--- START ---
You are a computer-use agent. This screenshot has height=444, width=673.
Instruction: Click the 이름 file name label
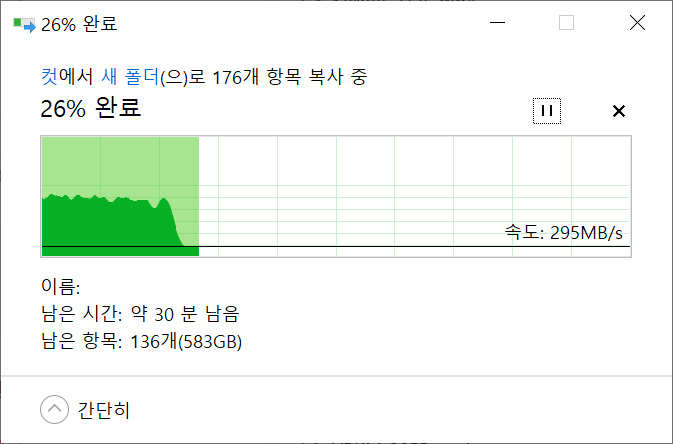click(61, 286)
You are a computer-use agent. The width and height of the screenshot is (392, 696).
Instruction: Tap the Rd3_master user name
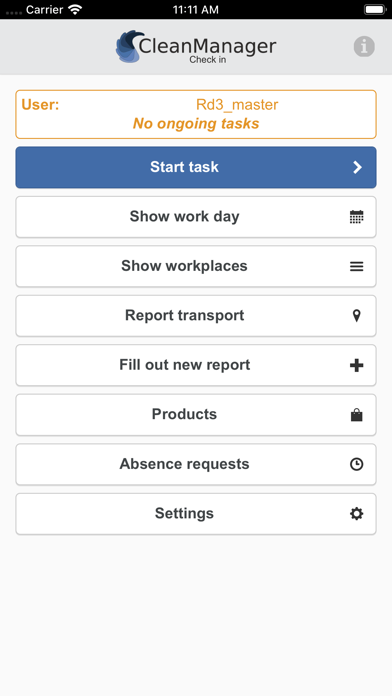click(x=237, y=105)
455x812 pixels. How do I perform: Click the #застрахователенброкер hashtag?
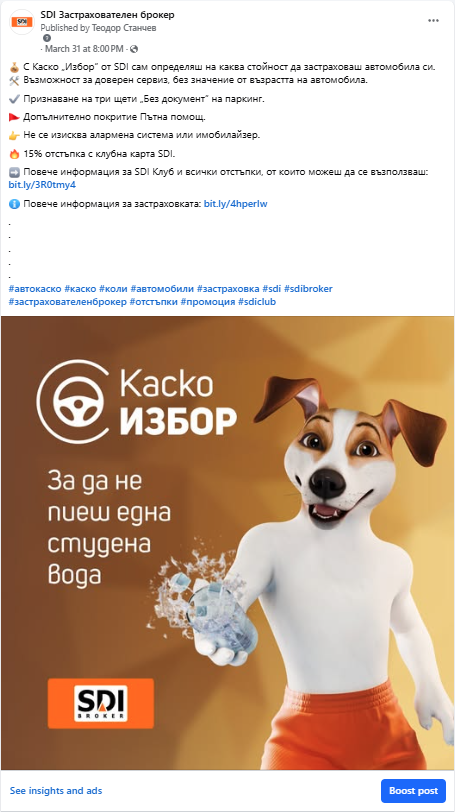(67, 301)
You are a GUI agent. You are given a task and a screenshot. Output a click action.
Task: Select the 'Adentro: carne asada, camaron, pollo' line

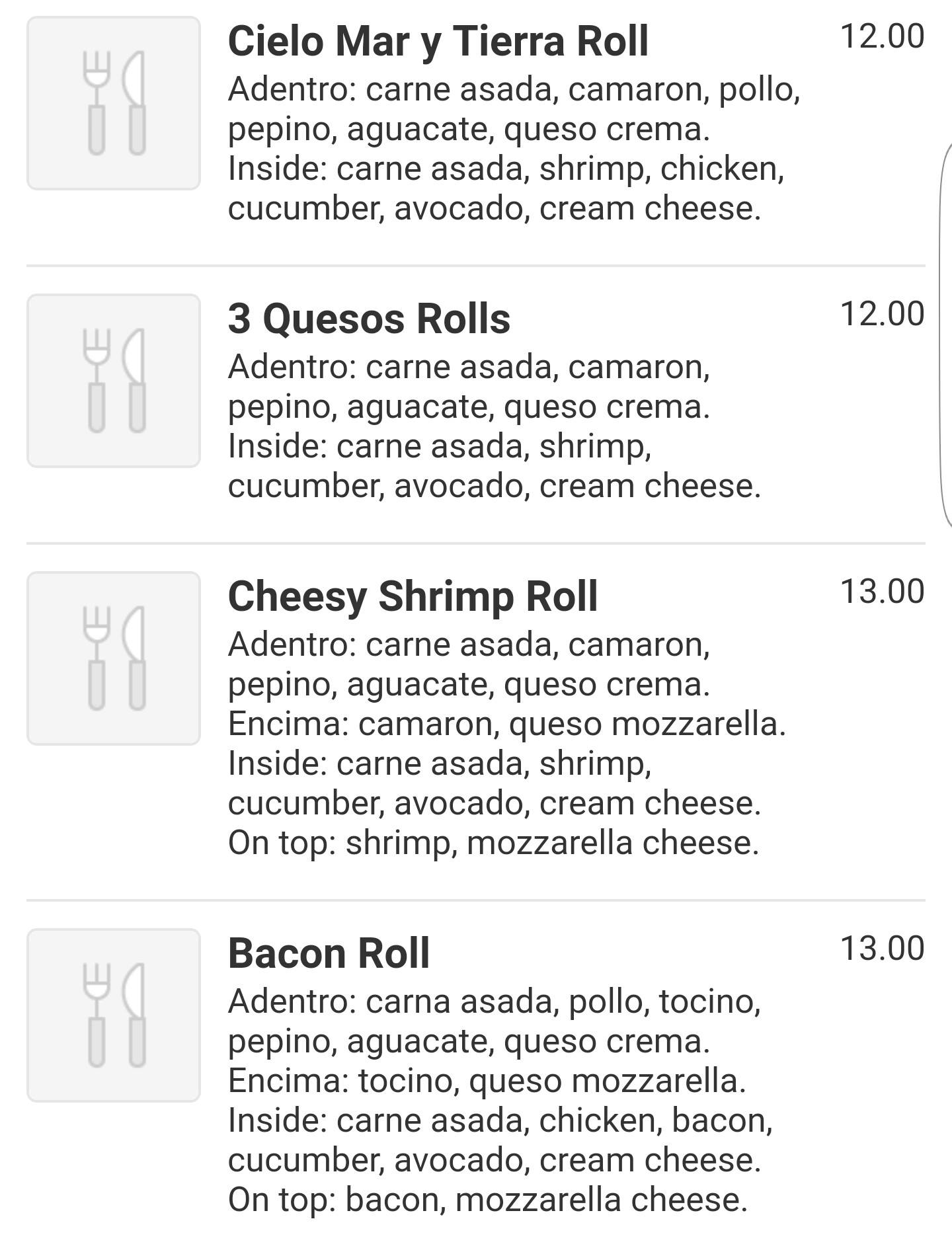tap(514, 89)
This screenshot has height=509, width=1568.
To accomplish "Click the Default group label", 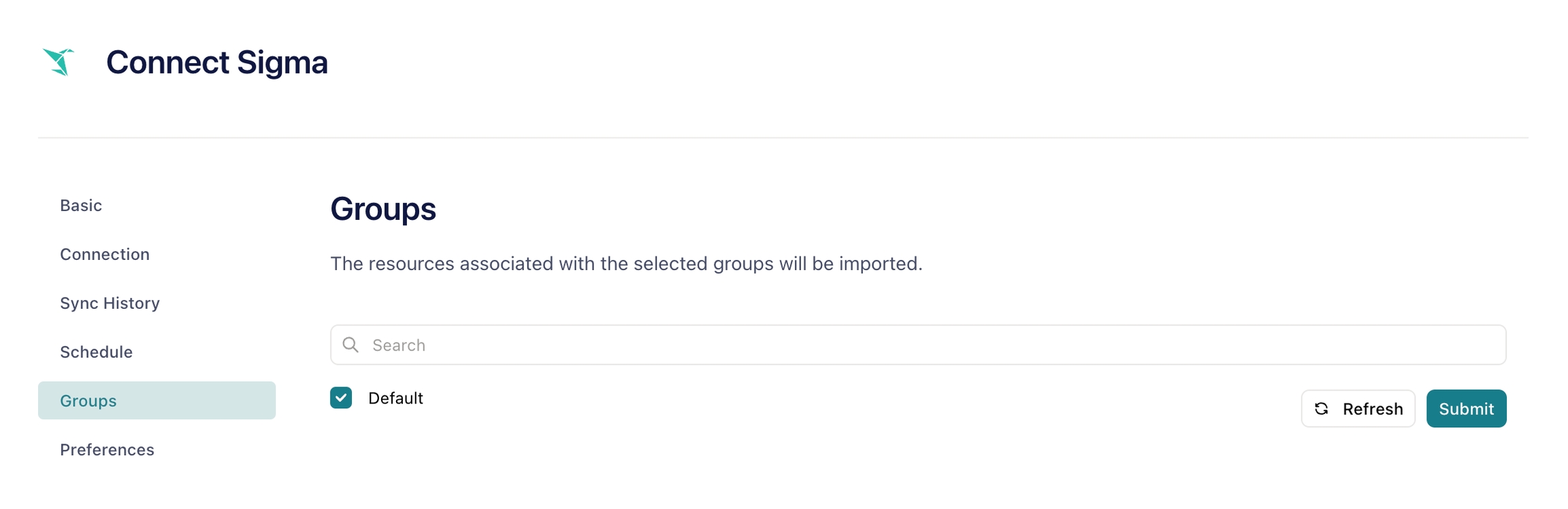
--- END ---
#### What the task requires:
Copy out the listing above line for line, leaving out the pictures.

#### Written response:
You are a computer-use agent. This screenshot has height=444, width=673.
Instruction: Click the 이름 file name label
click(61, 286)
You are a computer-use agent. The width and height of the screenshot is (392, 696).
Instruction: Tap the Rd3_master user name
click(x=237, y=105)
455x812 pixels. How do I perform: Click the #застрахователенброкер hashtag?
(67, 301)
You are a GUI agent. You are given a task and a screenshot. Output a click action.
Task: Select the 'Adentro: carne asada, camaron, pollo' line

tap(514, 89)
This screenshot has height=509, width=1568.
To accomplish "Click the Default group label", 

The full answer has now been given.